Admiral Rodney, I learn, was a very famous and controversial figure, his Wikipedia biography describing him as “vain, selfish and unscrupulous”. The portrait, by Sir Joshua Reynolds, certainly doesn’t make him look very pleased with his lot.

But then I find out there was one part of the British Empire in which he was very popular, a region of which he served as naval governor in 1749, and where he then remained for a further three years. He made a series of significant and well-received changes to its judicial system and his name apparently lives on in a distinctive type of local boat.

So, which place was that, I hear you ask? Why Newfoundland, of course.

A remarkable administration

Rodney first came to the island in 1738 as a junior officer in the British Navy, collecting information on the fishery and the outports. Eleven years on, he returned in rather grander style, as commander of HMS Rainbow and the colony’s 15th appointed naval governor, with orders to protect British subjects from French attacks.

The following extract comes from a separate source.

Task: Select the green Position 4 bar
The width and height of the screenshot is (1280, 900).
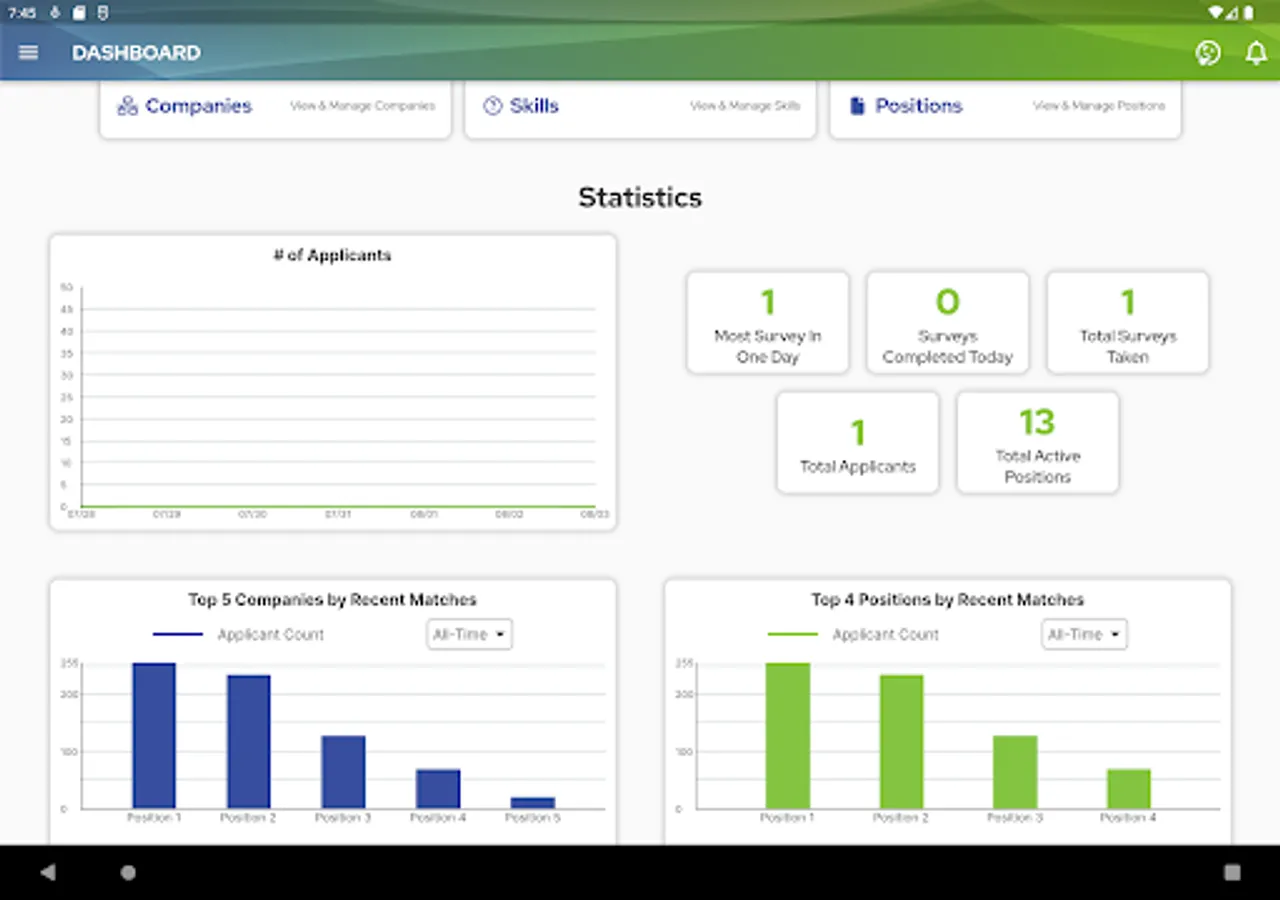Action: tap(1129, 788)
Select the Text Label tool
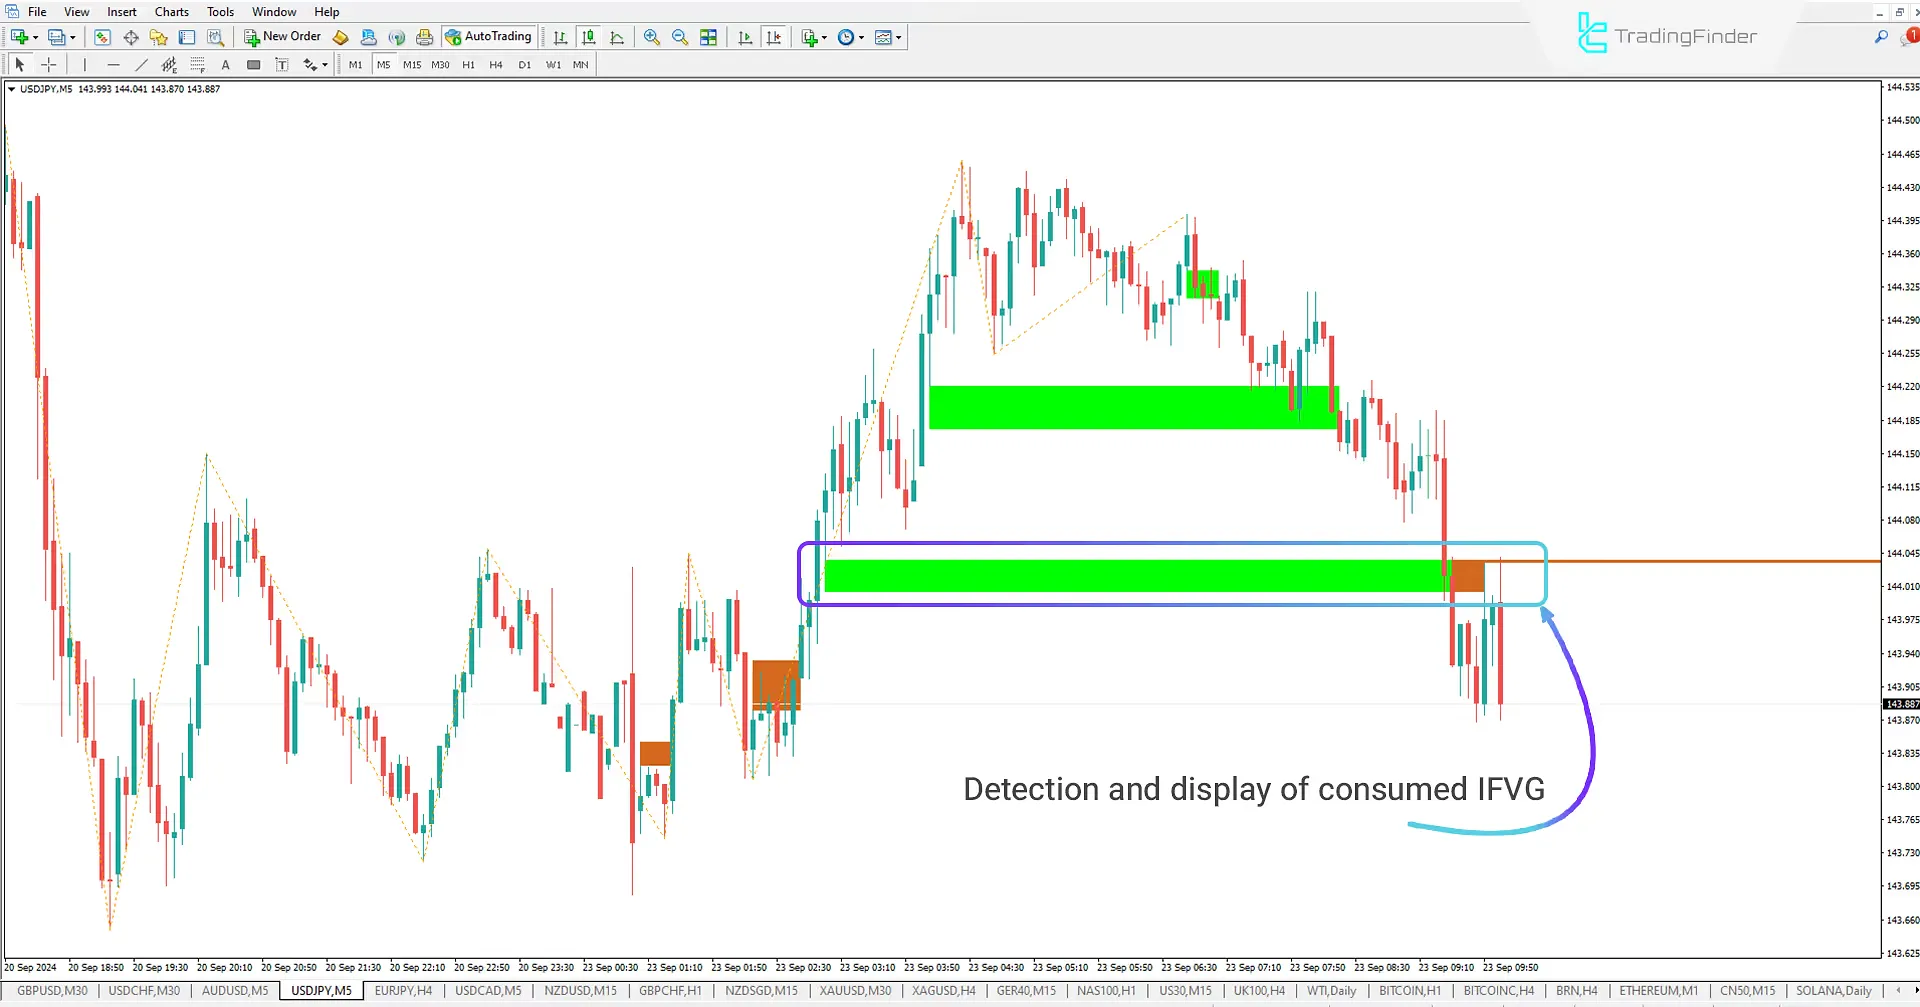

Within a month of arriving, Rodney had begun what would be later described as a ‘remarkable administration‘. It only lasted one year, but the consequences where far-reaching, and he didn’t just clear off, as many previous governors had done. Instead, he remained in Newfoundland till 1752.

The Heritage Newfoundland website notes that Rodney’s reforms “resulted in the establishment of a local court of Oyer and Terminer (which dealt annually with all crimes except treason), a governor’s court at St. John’s, and the formalization of a system of surrogate courts in the outports presided over by naval officers the governor appointed to act as surrogate judges.”

Kevin Major, meanwhile, includes a picture of Commander Rodney in his book As Near To Heaven By Sea, the caption noting that “Governor George Rodney, in Newfoundland for an all-too-short three years, was known for dispensing justice in equal measure to the rich and the poor.”

Sailing The Severn Seas

So, though he may have been pilloried in some places, Rodney was fondly remembered in Newfoundland. It is claimed that he was so popular that the rodney boats of the province are named in honour of him, though I have to confess I can find no independent verification of this.

The Dictionary of Newfoundland English describes them only as ‘small, round-bottomed boat[s] with square stern, used chiefly as a tender’ and cites the first recorded usage of the word as being from the late 19th century. There is a rodney on display in The Rooms, but no mention of the man himself. The connection is unproven.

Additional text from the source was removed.